2017 ESA Annual Meeting (August 6 -- 11)

SYMP 10-4 - Integrating field and remote sensing data for landscape-level perspectives of animal impacts on carbon cycling

Wednesday, August 9, 2017: 9:40 AM
D135, Oregon Convention Center
Andrew B. Davies and Gregory P. Asner, Department of Global Ecology, Carnegie Institution for Science, Stanford, CA
Background/Question/Methods

Understanding the role of animals in the carbon cycle requires detailed and accurate measurements of animal contributions to carbon storage and exchange. However, to fully appreciate the extent of animal influence on global carbon cycling, detailed field measurements need to be correctly extrapolated to landscape scales in order to relate such animal contributions to geospatial analyses of carbon stocks. Remote sensing technology allows the surveying of large areas, and the estimation of above-ground carbon density (ACD) when combined with field-derived allometric equations.
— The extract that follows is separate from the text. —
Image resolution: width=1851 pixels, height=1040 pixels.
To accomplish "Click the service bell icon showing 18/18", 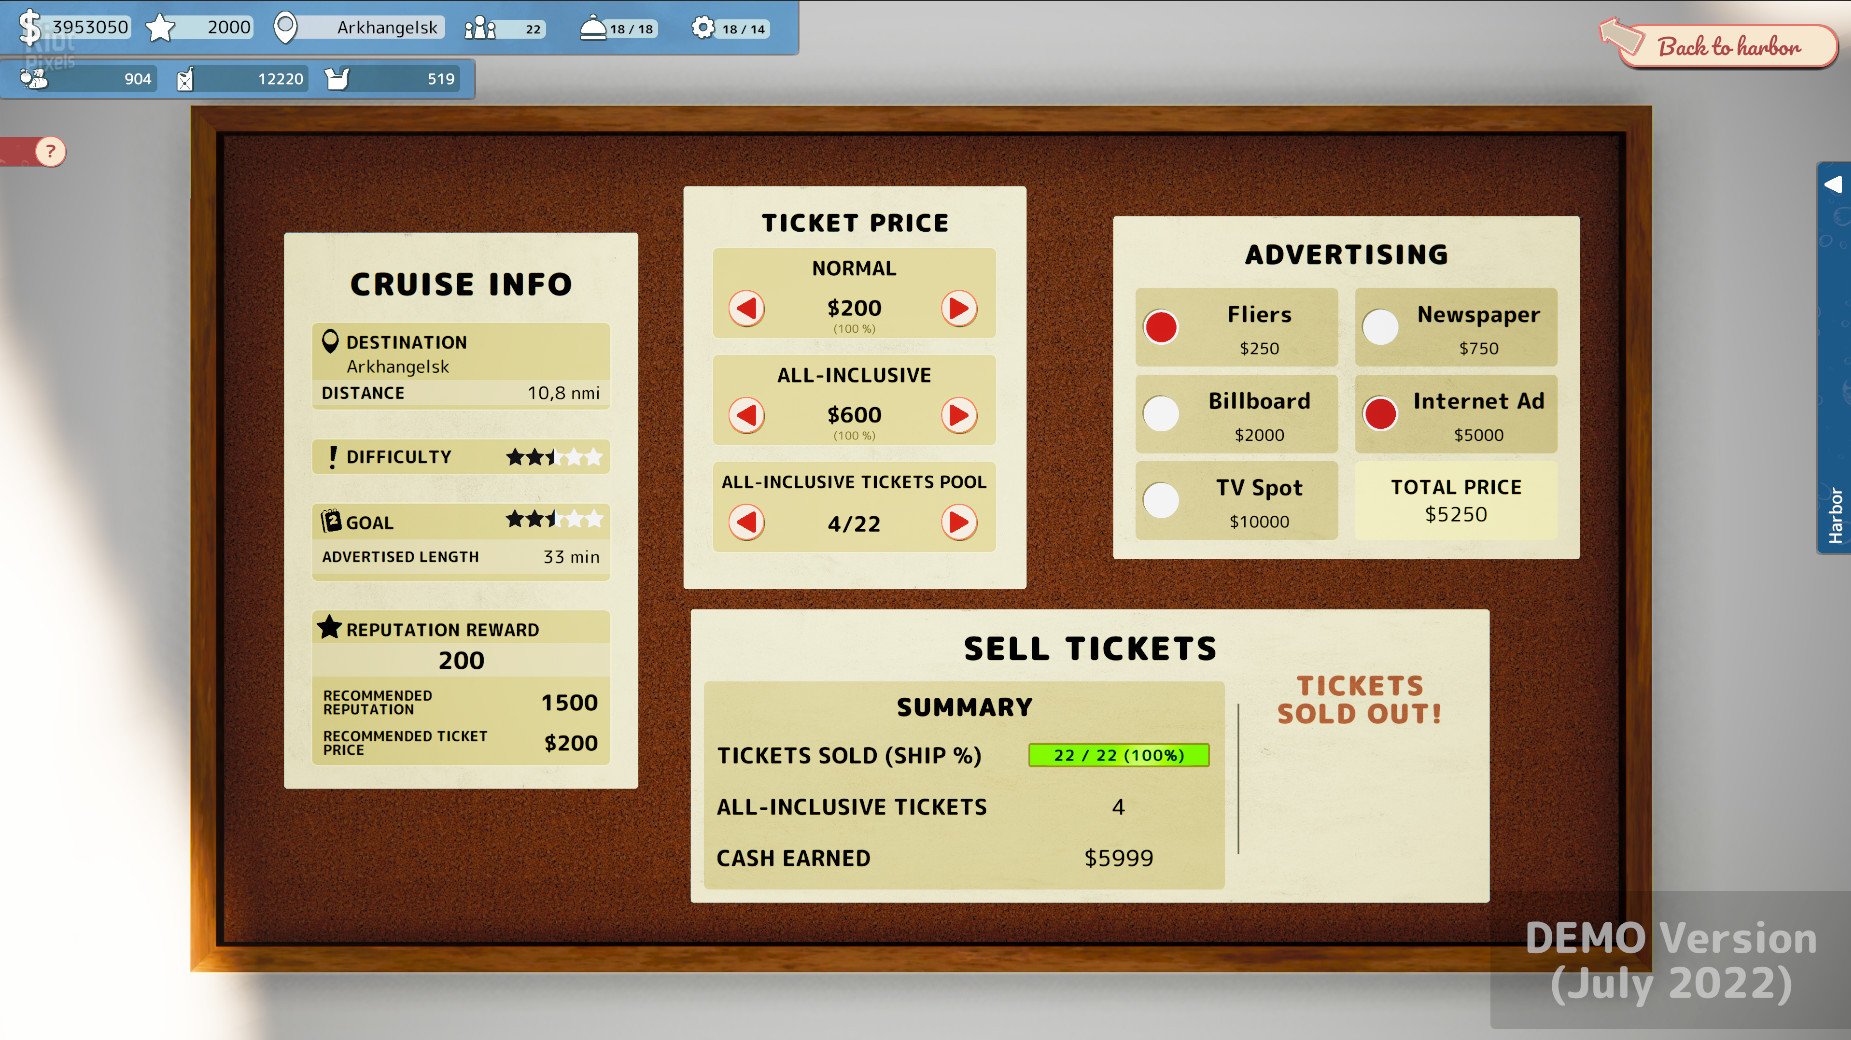I will coord(594,27).
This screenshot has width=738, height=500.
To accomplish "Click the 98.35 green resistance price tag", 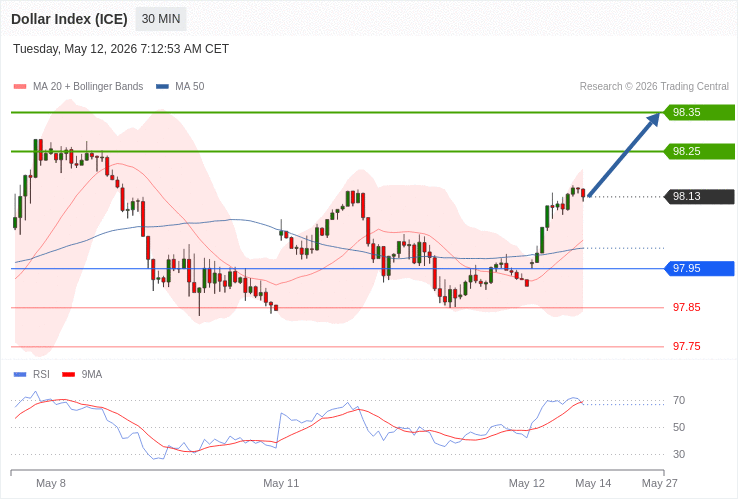I will (699, 113).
We demonstrate the potential of this approach by combining Light Detection and Ranging (LiDAR) with field-based allometry of savanna vegetation to measure variation in ACD in response to increasing, but spatially varied elephant densities in South Africa’s Kruger National Park. We surveyed the landscape biennially with airbourne LiDAR from 2008 to 2014, and analysed changes in ACD in relation to annual elephant census data and environmental drivers, including mean annual rainfall, elevation and fire return interval.

Results/Conclusions

Landscape-scale changes in ACD closely matched patterns of elephant density, decreasing where elephant densities were high. However, such elephant-induced decreases in ACD were not uniform across the landscape, but interacted with key environmental factors, e.g. fire, that mediated the strength of elephant effects. Our results demonstrate the profound influence animals can have on carbon cycling across landscapes, and how this varies through space and time. Furthermore, we show how new insights can be uncovered when field data (e.g. allometric equations of woody biomass and animal census data) are combined with remote sensing to build a landscape-level perspective of variation in carbon storage and flux induced by animals.